This weekend at a summit in Paris France’s president, Nicolas Sarkozy, wants to heal the rift. Some 40 heads of state and government from the EU and the southern and eastern Mediterranean will meet to create a new club, called the Union for the Mediterranean. Despite Mr Sarkozy’s bombast, Club Med will have a modest start: the French propose a secretariat, which they will jointly head with Egypt, and money to help finance ventures on solar energy, anti-terrorism and the inevitable cultural exchanges.
Beyond the platitudes and projects lies the germ of a brilliant idea. Something is stirring around the Med as globalisation takes root. Growth and investment have leapt. There is a new openness to trade and foreign money. The members of Club Med no longer need to glower across the table at each other. Instead, there is the prospect of the youth and vigour of the southern Mediterranean combining with a rich, ageing north. Despite the recent surge, the southern Med still takes less than 10% of all the FDI from the EU. This offers a tantalising prospect—though one reason why Club Med matters is that it is fraught with dangers.

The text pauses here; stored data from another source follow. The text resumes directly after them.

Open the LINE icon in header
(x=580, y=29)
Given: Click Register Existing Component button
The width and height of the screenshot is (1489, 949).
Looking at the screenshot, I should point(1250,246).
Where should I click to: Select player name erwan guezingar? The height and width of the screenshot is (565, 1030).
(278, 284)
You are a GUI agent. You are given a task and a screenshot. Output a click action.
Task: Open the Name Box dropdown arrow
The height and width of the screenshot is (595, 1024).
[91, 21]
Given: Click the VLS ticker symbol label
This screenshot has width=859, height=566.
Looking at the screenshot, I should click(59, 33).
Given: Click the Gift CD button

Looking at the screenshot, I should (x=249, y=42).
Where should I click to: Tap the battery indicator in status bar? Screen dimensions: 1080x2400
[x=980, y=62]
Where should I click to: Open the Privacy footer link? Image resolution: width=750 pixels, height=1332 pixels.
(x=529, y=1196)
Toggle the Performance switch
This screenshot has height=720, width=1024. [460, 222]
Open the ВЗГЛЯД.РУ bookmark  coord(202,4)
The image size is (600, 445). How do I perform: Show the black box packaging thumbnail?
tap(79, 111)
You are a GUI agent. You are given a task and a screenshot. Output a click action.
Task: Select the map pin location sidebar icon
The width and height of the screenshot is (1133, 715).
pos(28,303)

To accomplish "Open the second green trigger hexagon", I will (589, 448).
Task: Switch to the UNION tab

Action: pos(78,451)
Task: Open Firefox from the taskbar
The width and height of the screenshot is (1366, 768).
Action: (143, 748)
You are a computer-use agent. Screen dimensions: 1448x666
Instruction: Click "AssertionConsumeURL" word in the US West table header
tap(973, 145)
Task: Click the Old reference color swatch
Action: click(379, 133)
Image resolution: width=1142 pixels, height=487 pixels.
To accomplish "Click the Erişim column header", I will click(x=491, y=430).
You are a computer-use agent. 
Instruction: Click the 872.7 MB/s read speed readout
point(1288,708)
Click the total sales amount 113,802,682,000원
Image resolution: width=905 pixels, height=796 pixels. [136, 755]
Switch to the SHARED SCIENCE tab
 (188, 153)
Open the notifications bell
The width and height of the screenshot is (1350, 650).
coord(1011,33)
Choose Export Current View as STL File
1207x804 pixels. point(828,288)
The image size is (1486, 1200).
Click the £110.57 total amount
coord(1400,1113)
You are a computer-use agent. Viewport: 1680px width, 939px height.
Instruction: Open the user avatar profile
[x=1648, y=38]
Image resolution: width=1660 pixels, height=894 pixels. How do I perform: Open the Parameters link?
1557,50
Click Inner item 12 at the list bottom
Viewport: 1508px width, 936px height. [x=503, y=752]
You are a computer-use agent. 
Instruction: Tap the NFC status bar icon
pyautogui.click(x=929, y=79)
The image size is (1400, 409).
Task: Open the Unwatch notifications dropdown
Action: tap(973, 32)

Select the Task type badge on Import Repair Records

The EU has looked south before, in an initiative called the Barcelona Process, which dates back 13 years and failed to live up to its promises. Hopes are higher today, however, because the politicians gathering in Paris are following a path that is increasingly well trodden by business (see article). FDI in the countries along the Mediterranean shore, from Morocco to Turkey, has grown six times since the turn of the century, to $59 billion in 2006—ahead of Latin America’s Mercosur ($25 billion) and not far short of China ($69 billion). At the same time, the growth in the region’s GDP is running at 4.4% a year—slow by China’s standards, admittedly, but it has been accelerating as Europe has slowed.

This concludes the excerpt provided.